Progress requires an understanding of the multiple root causes of burnout and a willingness on the part of the individual physician, institutional clinic leadership, EMR software designers, and, importantly, those involved with healthcare regulation and documentation requirements to confront the issues leading to burnout. As Dr.
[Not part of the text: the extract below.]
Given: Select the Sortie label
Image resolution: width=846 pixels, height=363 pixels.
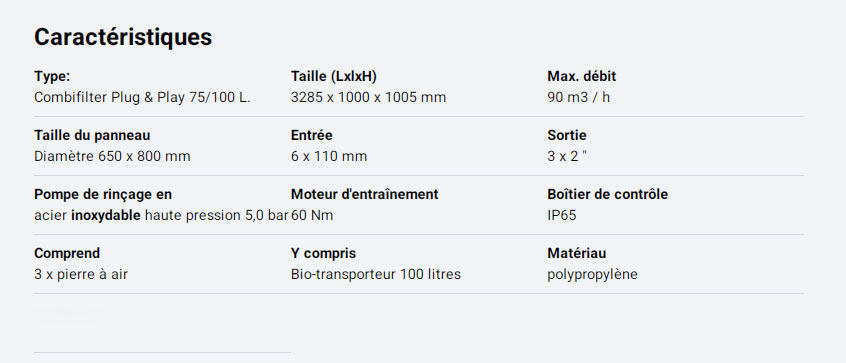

Dike Drummond describes it, burnout represents a dilemma, the solution to which requires a commitment to foster a healthy balance between the energy put into work and the effort spent on the restoration of energy: i.e., decrease work-related stress and/or increase the ability to recharge energy.16 Drummond describes many potential causes of burnout and provides a matrix of 235 ways to prevent burnout.17 From this matrix the physician should focus on the three to five measures most germane to him or her.

Examples include:

  • Improving EMR skills through mentoring by a colleague who is skilled at making the EMR work efficiently for him/her.
  • Shifting more data-entry burden back to clinical staff. This could include medication reconciliation, laboratory, and imaging CPOE.
  • Using a scribe.

Of great importance is to make the case to the clinic administrator that changes will improve productivity and patient satisfaction.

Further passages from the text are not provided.